**Vorgegebener Text**
Wutbürger der Aufklärung
Montag, 15.12.2014, 08:29 > daMaxEin großartiger Text von Frank Stauss bezüglich der ganzen "besorge Bürger" Fascho-Demos im Land. Ich hätte mir den Text gerne als Gastartikel in den Blog geklebt, aber da Frank nicht direkt erreichbar ist, bleibt es halt bei einem längeren Zitat, für das mich jetzt hoffentlich keine Abmahnkeule trifft.
Ich muss nicht Verständnis aufbringen für die Sorgen und Ängste von Menschen, die offenbar zu kalt und gefühlsverarmt sind, um zu erkennen, welche Ängste ihre instinktlosen Demonstrationen bei Flüchtlingen und Einwanderern auslösen.
Ich muss nicht verstehen, warum 25 Jahre nach dem Mauerfall – in nahezu ausländerfreien Zonen – Menschen gegen Ausländer auf die Straße gehen, nur weil sie nach über zwei Jahrzehnten nicht kapiert haben, womit Deutschland sein Geld und seinen Wohlstand verdient: mit Internationalität.

**Aufgabe**
Womit verdient Deutschland laut dem vorgegebenen Text sein Geld und seinen Wohlstand? Die Daten spielen hierfür keine Rolle.

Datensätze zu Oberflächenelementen
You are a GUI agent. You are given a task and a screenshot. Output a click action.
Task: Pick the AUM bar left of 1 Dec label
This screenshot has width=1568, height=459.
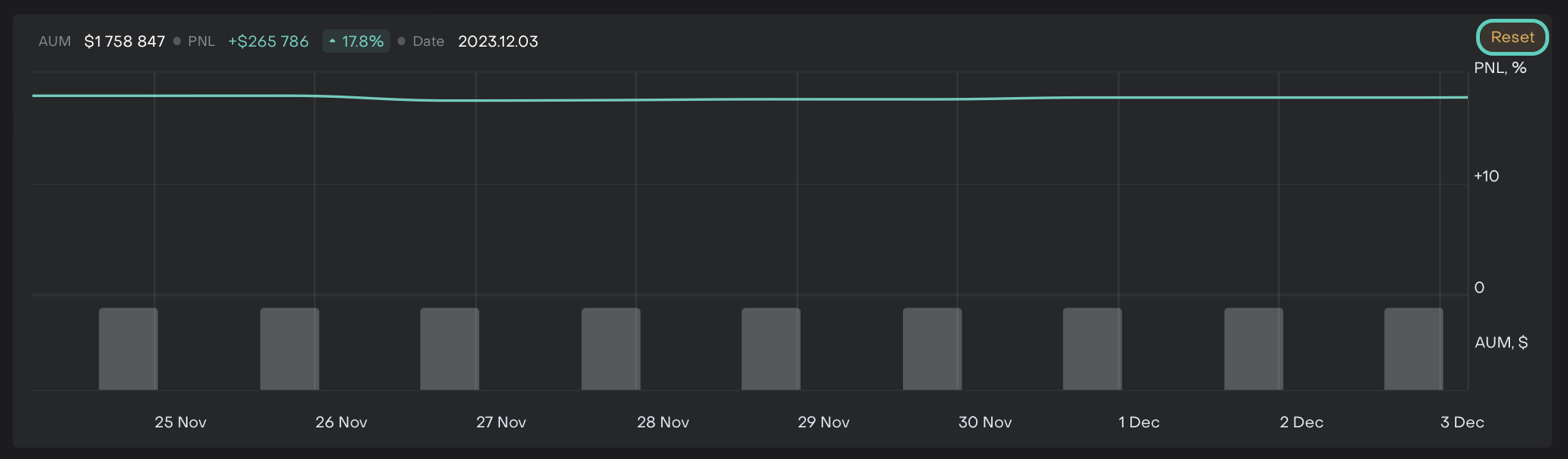point(1092,348)
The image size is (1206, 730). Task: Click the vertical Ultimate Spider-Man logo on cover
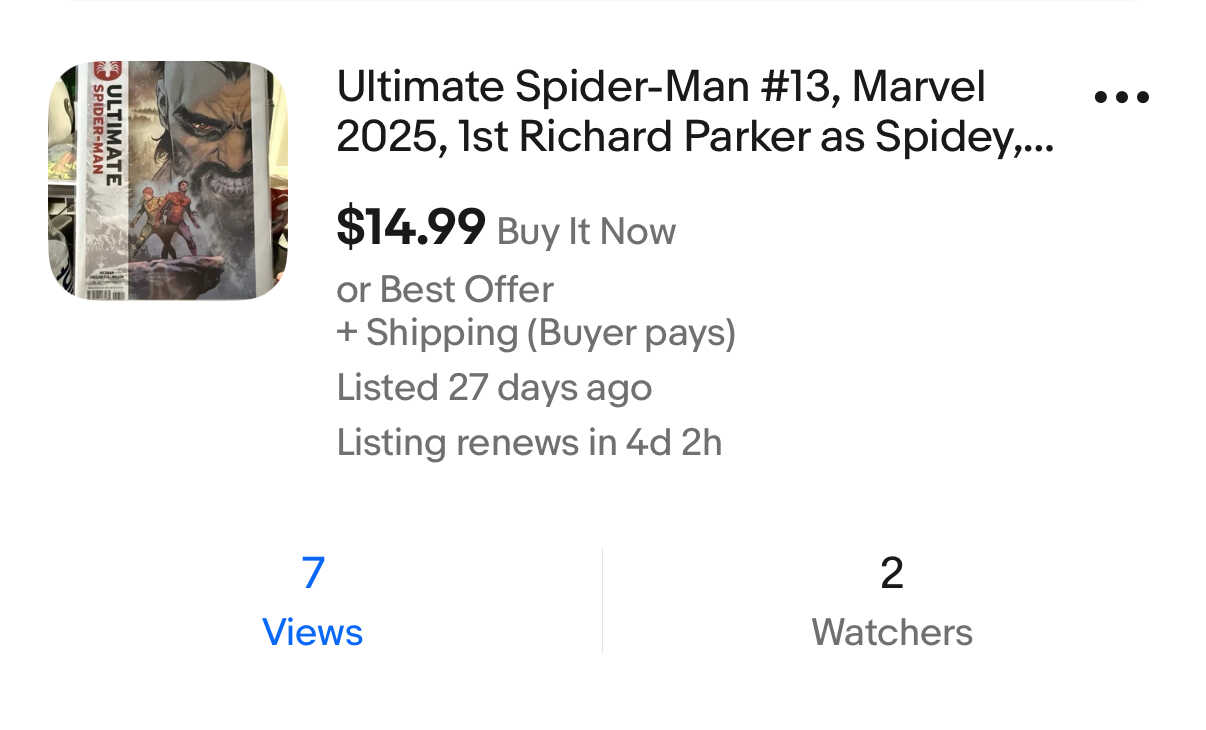(x=108, y=130)
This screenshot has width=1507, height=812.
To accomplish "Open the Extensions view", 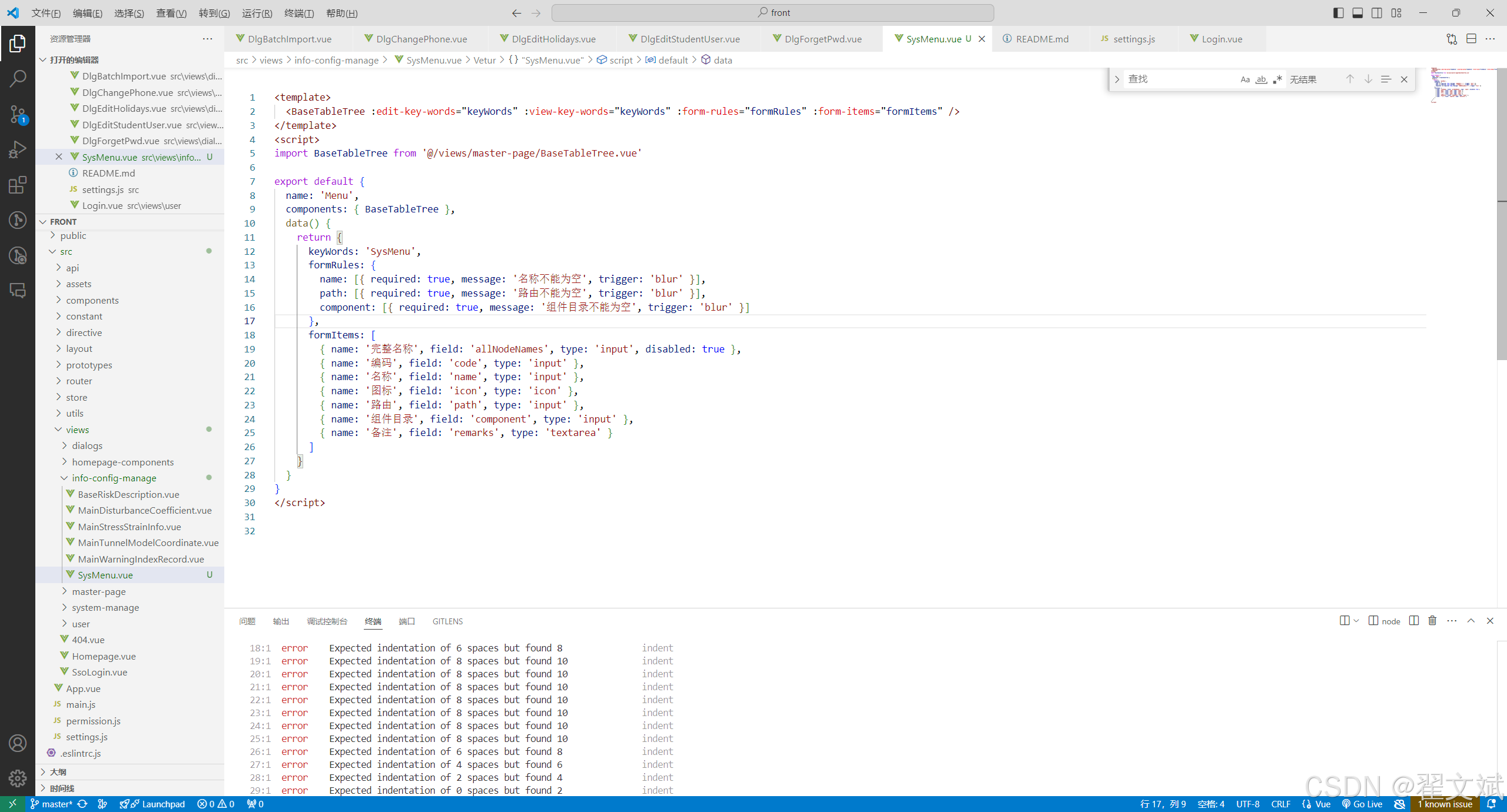I will pyautogui.click(x=18, y=185).

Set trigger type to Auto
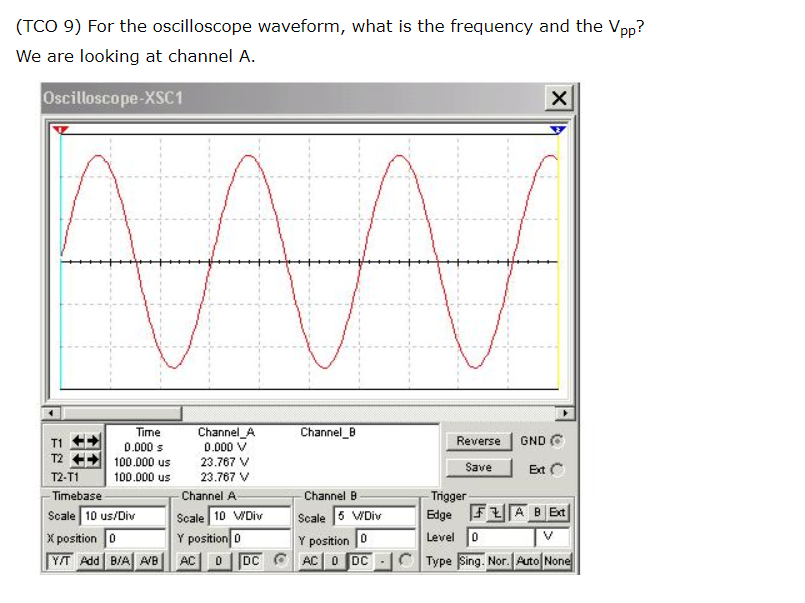tap(529, 560)
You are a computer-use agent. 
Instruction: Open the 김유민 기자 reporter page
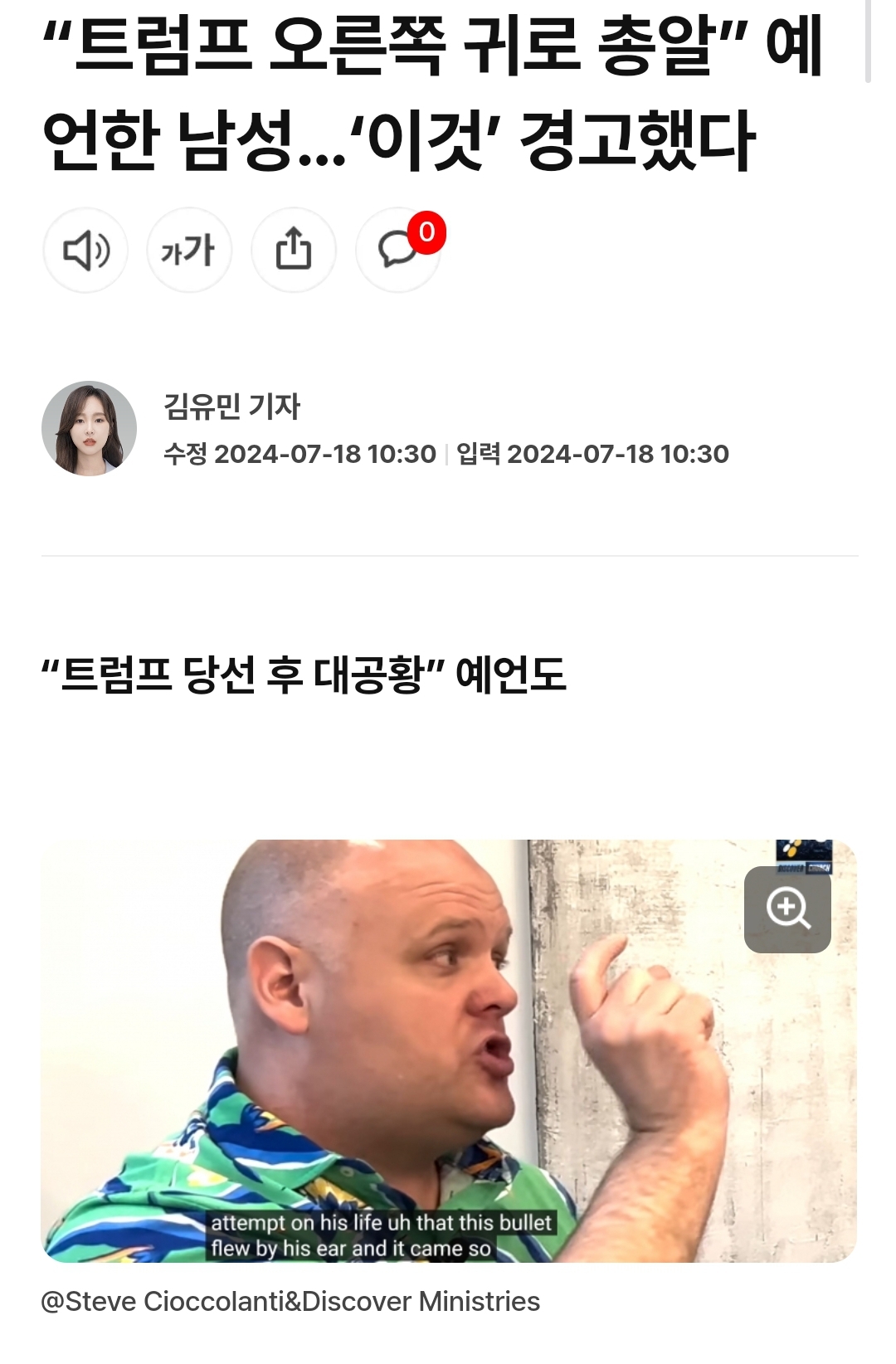232,407
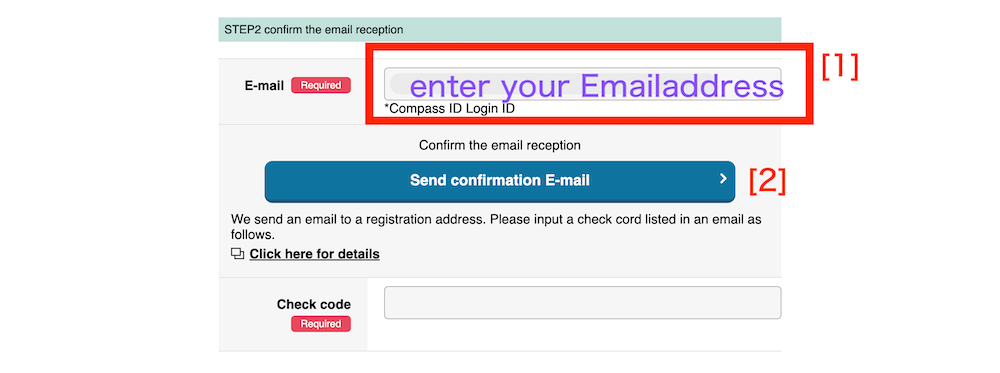Click the Required badge under Check code

click(x=321, y=324)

**Antwort unten**
Mit Internationalität.